Ten eerste is de voorname fictie die we hanteren in ons representatieve en bovenal electorale democratische bestel dat uiteraard de burgers van het land zich over de gewenste koers mogen uitspreken. En over hun relatie met overheid of staat. Maar dan wel alle burgers, meer specifiek kiesgerechtigden die van zich kunnen laten horen bij in dit geval verkiezingen voor de Tweede Kamer. Die kiezersuitspraak bepaalt de samenstelling van de Tweede Kamer en legt aldus het fundament voor een nieuw kabinet. En hoe onduidelijk, ongearticuleerd of dubbelzinnig ook, de uitspraak van het Nederlandse electoraat is de gezaghebbende boodschap aan overheid en bestuur. Waarom dan in een latere fase specifieke niet-verkozen groepen burgers nogmaals mogen aanschuiven om suggesties te doen over de relatie tussen burgers en bestuur, is onduidelijk.

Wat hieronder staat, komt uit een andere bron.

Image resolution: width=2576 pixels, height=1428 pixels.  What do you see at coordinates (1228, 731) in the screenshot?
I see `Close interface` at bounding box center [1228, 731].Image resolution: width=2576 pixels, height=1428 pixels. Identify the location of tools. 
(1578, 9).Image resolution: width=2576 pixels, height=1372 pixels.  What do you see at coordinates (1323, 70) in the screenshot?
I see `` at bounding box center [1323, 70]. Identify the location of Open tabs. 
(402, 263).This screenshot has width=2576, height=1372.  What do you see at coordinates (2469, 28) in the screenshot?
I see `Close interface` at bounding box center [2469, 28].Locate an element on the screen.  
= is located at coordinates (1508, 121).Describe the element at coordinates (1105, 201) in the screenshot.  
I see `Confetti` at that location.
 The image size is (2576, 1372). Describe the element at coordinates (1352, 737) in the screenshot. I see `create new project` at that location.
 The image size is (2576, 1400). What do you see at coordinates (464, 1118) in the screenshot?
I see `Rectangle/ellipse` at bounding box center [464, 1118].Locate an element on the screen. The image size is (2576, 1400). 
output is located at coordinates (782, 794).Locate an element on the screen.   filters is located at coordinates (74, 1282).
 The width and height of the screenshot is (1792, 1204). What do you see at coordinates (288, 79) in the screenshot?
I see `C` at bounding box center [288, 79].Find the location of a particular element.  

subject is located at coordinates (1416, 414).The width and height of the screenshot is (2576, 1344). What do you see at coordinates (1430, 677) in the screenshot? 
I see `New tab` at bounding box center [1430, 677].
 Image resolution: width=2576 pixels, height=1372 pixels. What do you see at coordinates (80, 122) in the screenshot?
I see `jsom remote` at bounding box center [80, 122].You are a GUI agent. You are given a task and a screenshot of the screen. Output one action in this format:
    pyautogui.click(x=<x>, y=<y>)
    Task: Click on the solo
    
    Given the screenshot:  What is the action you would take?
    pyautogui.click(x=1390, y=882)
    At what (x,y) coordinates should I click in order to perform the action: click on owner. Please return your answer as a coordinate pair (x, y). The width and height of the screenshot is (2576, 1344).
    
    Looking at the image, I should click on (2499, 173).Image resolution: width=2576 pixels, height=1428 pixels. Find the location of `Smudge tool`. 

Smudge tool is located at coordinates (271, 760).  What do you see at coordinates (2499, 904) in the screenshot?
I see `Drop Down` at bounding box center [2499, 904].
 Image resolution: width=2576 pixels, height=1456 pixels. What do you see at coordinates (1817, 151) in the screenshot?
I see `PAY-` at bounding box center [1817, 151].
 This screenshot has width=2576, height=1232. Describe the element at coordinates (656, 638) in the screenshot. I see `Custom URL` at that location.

Meer burgers willen een zegje doen
Onduidelijk, en oneerlijk, namelijk ten opzichte van de vele andere burgers die allicht ook hun zegje zouden willen doen. Waarom de twee slachtoffergroepen wel en andere groepen en personen niet? Andere groepen, al dan niet eveneens slachtoffer van falend overheidsbeleid. Of misschien wel bekend met uitstekend overheidsbeleid, wat voorbeelden (‘best practices’) zou kunnen opleveren van hoe het ook en beter kan. Dat mensen die slachtoffer zijn van de Toeslagenaffaire en de aardgaswinning vanwege hun treurige lot een extra democratisch recht zouden hebben verdiend, is verre van evident. Wat de democratische legitimiteit is van de slachtoffergroepen, is volstrekt duister.
Daarbij is het op zijn minst ironisch dat juist in het kader van de nieuwe bestuurscultuur wordt teruggegrepen naar een aanpak die kenmerkend voor de oude bestuurscultuur was, en is. Polderen, iedereen om de tafel. Vele vermeende belanghebbenden en (ervarings)deskundigen mogen meepraten over bestuur en beleid, dit keer over de kloof tussen burger en politiek en hoe die te dichten zou zijn. Maar was niet juist één van de kenmerken van dergelijk politiek-bestuurlijk polderen het gebrek aan transparantie en het ontbreken van duidelijke bevoegdheden en verantwoordelijkheden? Met wie precies gaan de informateurs het gesprek aan? Waarom met hen en niet met anderen, en wat kan de inhoudelijke inbreng van de nieuwe gesprekspartners eigenlijk zijn? Remkes gaf al aan dat Koolmees en hij niet iedereen voor een (tweede) gesprek uitnodigen en daar selectief in zijn. Maar op basis van welke criteria? Over transparantie gesproken.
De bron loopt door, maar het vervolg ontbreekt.